Como realizador te abre a un mundo de conocimientos; como se concibe una actuación, la creación previa de los estados emocionales, y la dinámica de hacer de la escena una experiencia real y orgánica. Ademas, todo lo aprendido en este libro en cuanto a actuación y puesta en escena, puedes aplicarlo incluso en tus mismo guión, pues descubrirás a partir de las experiencias escritas en él, cómo las buenas actuaciones se crean a partir de personajes bien delineados, acciones muy definidas en el guion y las libertades que debes dejar de mano de tus actores.
Después de estudiar con dedicación este libro, me siento mucho mas preparado y con herramientas teóricas valiosas para enfrentar mis trabajos como director y realizador.
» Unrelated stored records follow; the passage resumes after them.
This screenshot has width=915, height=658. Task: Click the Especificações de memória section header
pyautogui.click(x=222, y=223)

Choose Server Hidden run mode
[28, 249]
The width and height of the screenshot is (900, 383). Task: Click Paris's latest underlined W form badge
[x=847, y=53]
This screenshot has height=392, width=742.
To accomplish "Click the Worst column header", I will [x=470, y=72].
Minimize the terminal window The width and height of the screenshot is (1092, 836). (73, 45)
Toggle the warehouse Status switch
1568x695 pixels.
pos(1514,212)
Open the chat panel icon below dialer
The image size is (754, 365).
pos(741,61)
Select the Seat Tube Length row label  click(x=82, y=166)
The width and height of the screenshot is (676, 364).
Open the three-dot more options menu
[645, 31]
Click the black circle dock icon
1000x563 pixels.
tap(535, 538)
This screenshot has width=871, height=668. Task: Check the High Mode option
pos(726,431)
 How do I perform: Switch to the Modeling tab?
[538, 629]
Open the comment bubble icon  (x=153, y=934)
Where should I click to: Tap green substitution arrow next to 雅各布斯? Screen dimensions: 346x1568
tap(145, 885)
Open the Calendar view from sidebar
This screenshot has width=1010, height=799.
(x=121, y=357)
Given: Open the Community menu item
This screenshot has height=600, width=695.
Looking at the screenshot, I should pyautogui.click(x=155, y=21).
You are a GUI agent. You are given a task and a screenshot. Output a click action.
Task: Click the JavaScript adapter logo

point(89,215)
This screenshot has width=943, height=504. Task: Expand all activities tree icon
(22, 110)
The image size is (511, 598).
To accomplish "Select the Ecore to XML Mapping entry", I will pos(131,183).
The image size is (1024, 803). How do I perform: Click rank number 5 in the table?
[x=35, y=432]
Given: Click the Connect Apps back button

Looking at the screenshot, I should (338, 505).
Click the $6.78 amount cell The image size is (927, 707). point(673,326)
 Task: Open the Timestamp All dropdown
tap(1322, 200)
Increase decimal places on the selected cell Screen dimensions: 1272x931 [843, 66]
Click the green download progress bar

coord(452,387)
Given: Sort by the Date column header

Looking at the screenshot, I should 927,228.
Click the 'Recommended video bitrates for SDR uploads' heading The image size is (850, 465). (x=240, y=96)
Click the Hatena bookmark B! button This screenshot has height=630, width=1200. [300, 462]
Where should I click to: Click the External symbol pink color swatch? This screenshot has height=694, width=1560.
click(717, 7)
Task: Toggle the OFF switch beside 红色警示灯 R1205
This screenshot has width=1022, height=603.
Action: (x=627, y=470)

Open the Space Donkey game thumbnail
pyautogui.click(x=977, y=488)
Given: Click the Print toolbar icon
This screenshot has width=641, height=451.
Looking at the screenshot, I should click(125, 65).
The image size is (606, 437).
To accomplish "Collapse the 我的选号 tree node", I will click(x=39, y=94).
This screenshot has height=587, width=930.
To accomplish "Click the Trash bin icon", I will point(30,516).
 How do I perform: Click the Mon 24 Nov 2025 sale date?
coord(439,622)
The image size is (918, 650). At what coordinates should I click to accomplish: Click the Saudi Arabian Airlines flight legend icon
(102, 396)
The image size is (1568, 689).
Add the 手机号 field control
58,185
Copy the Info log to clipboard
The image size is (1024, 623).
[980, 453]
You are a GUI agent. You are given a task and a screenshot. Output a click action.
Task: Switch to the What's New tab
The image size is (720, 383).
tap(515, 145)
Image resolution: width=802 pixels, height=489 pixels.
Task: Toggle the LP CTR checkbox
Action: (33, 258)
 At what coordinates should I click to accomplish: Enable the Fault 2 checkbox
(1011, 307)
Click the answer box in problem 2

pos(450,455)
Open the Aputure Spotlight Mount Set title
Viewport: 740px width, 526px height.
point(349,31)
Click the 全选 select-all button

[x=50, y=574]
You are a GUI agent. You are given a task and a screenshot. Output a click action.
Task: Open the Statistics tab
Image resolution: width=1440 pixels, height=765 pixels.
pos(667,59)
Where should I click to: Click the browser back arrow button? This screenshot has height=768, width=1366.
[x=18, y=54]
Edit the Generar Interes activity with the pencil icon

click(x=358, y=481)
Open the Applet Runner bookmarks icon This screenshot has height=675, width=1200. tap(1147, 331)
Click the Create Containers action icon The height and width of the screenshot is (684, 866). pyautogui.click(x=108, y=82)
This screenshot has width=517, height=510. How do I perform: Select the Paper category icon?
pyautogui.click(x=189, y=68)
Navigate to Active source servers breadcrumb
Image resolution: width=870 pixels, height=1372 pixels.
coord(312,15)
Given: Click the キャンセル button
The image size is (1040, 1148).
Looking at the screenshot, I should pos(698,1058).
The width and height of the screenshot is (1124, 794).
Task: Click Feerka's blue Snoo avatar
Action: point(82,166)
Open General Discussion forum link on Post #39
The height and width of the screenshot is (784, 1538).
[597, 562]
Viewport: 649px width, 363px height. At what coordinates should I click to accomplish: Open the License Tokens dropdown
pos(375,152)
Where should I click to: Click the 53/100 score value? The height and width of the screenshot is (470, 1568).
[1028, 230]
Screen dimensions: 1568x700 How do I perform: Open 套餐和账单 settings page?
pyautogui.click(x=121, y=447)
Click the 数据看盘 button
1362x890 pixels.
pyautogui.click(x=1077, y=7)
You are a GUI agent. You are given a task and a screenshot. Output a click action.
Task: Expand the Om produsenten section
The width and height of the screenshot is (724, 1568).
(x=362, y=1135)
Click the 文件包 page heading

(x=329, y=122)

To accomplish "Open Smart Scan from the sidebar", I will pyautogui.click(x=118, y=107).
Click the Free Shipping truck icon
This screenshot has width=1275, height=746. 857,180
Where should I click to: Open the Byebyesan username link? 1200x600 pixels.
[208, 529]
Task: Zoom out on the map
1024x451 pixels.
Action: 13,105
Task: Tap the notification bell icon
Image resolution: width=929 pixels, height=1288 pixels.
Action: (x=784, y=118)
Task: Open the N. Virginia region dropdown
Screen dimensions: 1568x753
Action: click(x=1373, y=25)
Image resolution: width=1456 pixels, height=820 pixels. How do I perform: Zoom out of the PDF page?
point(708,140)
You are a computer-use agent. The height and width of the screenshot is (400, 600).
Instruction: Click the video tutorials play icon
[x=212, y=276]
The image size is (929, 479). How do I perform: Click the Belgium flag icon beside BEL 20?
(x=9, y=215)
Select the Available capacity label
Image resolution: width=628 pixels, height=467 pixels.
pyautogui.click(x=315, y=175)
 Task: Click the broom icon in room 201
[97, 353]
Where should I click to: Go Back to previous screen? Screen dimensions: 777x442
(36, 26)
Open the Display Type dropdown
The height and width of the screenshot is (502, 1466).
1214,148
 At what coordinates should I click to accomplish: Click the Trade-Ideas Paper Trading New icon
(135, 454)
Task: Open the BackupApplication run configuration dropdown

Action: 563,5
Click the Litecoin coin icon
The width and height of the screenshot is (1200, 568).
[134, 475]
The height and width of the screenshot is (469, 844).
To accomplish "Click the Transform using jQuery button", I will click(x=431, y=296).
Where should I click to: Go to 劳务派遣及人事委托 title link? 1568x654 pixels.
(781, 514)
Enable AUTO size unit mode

Prior to reading The Actor’s Art and Craft, I had been briefly introduced to Meisner concepts and always been interested in pursuing them further. However, this book fundamentally shifted the way I look at acting, and the book also holds some interesting insights that connect to the potential application of acting as a therapeutic practice. Esper also defines acting as living (or doing) truthfully under imaginary circumstances, and explains that this is a skill as valuable as any other trade. Reading this book made me feel much more secure about my passion and commitment to acting as a career.
3 stars. I really wanted to like this book but the format of a fictional class ended up hurting it more than helping in my opinion. Bill in these fictional classes can be a total asshole and he makes crude remarks at one point even encouraging the students to fantasize about their scene partners.. The depictions of the scenes can at points just read like bad fan fiction. Despite those negatives this book does a good job of introducing the different Meisner exercises and more importantly the meaning behind each one and how they all come together to form the Meisner approach to acting.
A book I randomly found in a second-hand bookstore, all about acting which is my path of learning at university and passion in my life. The mere coincidence of seeing the book’s foreward written by David Mamet, and having done one of Mamet’s plays, I instantly purchased it.
What I have learnt from this book so far is immeasurable! I feel this is a new, exciting path I am ready to follow for the adventure that awaits.
This book was amazing and is one I shall reread and study as time passes. I recommend this for all who are interested in acting and the craft of acting. This was amazing.
I thought this book was okay but it was more of a narration from the author of William Esper’s classes. The narration included Bill’s teachings on the Meisner technique that included repetition and other techniques. I feel it’s something you really learn by being in the class itself instead of reading a narration of it.
However, the book did offer some useful insight into the mind of William Esper and some helpful tips and hints for the actor!
If you’re interested in learning about the Meisner technique then get it.